Peer kommt die Treppe runter
Schließlich stieg auch Sigmar Gabriel ans Rednerpult, verhaspelte sich kurz und nannte Merkel die Bundespräsidentin, sagte aber dann er seie ‚seiner Zeit vorraus‘, und brachte so den ganzen Saal zum Lachen. Gabriel rezitierte auf ein neues die Geschichte der SPD, und hob hervor, dass die Partei in ihrer Geschichte als einzige Partei nichts getan hat, dessen sie sich so schämt, dass die ihren Namen hat ändern müssen. Während Merkel am Anfang noch klatschte, tat sie es nun nicht mehr. Gabriel war sichtbar wütend darüber dass Milliarden für die Bankenrettung ausgegeben wird, aber für die Bekämpfung der Jugendarbeitslosigkeit nur Minipakete übrig bleiben, mit der Wirkung von ein Paar ‚homöopathischen Dosen‘. Gabriel redete über Vergangenheit, Gegenwart und Zukunft, und versteht es als die Aufgabe der SPD, zukünftigen Generationen ein gutes, selbstbestimmtes Leben zu ermöglichen. Die SPD bleibe damit ihrem Emanzipationsideal treu.

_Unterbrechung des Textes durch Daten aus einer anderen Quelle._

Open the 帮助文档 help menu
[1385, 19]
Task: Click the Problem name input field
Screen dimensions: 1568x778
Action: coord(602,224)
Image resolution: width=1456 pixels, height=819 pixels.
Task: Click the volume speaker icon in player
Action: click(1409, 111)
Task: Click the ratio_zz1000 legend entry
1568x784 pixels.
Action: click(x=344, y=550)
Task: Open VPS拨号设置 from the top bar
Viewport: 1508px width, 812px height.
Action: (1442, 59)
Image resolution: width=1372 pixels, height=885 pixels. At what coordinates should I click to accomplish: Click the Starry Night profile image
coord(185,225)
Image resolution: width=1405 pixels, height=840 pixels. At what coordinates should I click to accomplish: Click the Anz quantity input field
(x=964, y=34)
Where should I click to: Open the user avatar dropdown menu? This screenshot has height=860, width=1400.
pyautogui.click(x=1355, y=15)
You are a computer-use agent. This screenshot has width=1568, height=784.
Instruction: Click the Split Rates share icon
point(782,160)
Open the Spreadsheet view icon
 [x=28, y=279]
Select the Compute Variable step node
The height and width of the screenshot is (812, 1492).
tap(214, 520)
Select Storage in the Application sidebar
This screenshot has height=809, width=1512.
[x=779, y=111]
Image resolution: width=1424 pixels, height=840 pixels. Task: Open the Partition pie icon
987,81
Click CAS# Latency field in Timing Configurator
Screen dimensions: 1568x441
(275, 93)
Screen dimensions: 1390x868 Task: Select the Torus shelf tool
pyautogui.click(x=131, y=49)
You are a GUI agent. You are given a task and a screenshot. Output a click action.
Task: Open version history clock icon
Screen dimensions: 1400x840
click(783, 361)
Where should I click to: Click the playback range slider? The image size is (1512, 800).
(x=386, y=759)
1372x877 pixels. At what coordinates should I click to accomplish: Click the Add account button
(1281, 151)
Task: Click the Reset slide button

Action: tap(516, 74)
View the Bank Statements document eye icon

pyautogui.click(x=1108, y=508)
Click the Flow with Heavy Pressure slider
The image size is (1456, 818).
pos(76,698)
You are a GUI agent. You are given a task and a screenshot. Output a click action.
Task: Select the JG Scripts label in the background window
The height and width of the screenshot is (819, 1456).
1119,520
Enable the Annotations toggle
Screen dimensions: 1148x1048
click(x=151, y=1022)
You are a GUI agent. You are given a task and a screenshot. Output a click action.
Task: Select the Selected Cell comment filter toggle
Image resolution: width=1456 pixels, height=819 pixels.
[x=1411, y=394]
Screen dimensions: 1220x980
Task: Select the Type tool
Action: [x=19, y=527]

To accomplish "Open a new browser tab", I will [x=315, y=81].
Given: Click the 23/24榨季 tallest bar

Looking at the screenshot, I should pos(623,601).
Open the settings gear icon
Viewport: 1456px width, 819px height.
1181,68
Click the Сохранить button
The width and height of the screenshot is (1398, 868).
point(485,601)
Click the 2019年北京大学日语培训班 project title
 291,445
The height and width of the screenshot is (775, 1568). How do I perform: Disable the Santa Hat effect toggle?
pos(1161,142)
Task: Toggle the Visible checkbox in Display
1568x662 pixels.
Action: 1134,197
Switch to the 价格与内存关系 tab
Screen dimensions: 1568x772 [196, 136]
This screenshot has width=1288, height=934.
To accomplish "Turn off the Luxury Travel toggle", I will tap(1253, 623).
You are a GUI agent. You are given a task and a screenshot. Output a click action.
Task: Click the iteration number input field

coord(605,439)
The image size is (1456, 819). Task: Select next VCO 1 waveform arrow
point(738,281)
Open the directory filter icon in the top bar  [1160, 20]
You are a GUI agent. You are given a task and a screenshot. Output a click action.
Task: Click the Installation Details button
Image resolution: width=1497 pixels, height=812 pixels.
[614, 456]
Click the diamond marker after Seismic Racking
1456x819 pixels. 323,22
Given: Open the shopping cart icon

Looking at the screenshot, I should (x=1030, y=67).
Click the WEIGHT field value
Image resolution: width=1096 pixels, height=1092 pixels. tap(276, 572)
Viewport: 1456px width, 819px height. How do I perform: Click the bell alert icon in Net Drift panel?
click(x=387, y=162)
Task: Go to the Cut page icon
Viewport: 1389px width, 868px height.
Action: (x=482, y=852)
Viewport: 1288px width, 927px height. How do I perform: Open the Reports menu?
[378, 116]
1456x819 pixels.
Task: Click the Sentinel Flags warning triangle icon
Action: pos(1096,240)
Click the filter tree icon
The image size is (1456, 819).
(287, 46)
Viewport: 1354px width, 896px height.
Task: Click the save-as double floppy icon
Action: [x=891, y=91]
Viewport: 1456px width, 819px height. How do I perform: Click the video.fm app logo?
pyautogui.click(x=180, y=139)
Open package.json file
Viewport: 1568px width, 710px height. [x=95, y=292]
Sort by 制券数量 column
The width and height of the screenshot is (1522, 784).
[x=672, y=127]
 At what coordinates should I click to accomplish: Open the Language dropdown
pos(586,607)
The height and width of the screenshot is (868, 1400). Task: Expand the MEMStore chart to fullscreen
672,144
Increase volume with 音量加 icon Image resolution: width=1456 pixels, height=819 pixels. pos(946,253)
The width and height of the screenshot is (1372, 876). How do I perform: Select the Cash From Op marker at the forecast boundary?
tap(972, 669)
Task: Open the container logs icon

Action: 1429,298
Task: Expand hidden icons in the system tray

Was bedeutet die über die Partei? Ich frage mich, was Ferdinand Lasalle als Gründervater wohl gedacht hätte, wäre er heute in diesen Saal gekommen. Ihm wären die vielen Anzüge aufgefallen, die schwarzen 5er BMWs vor dem Eingang, aber auch eine Partei, die nach wie vor zwei Gesichter besitzt. Auf der einen Seite ist da der unterkühlte Peer Steinbrück, der zwar hochkompetent ist, einem aber manchmal so vorkommt, als sei er selbst Interessenvertreter der Großkonzerne. Es vertritt wohl einen Flügel der SPD mit dem ich wenig anfangen kann. Sigmar Gabriel hingegen ist ein leidenschaftlicher Politiker, der für die alten Ideale der SPD steht. Auch dieser, auf Gerechtigkeit besinnte Teil der Partei existiert nach wie vor, und in ihm fühle ich mich zu Hause. Diese Kluft ist in der SPD nicht neu, und insofern hätte Lasalle sich wohl so fremd nicht gefühlt. Allerdings denke ich trotzdem, dass die SPD sich nur dann wieder finden kann, wenn sie eine konkrete, von Werten, und nicht von Realismus geprägte Vision für Deutschland und das vereinigte Europa liefern kann. Eine angepasste, marktkonforme SPD wird sich bei Wahlen nicht durchsetzen können, und wird so weiter zur Depolitisierung unserer Gesellschaft beitragen.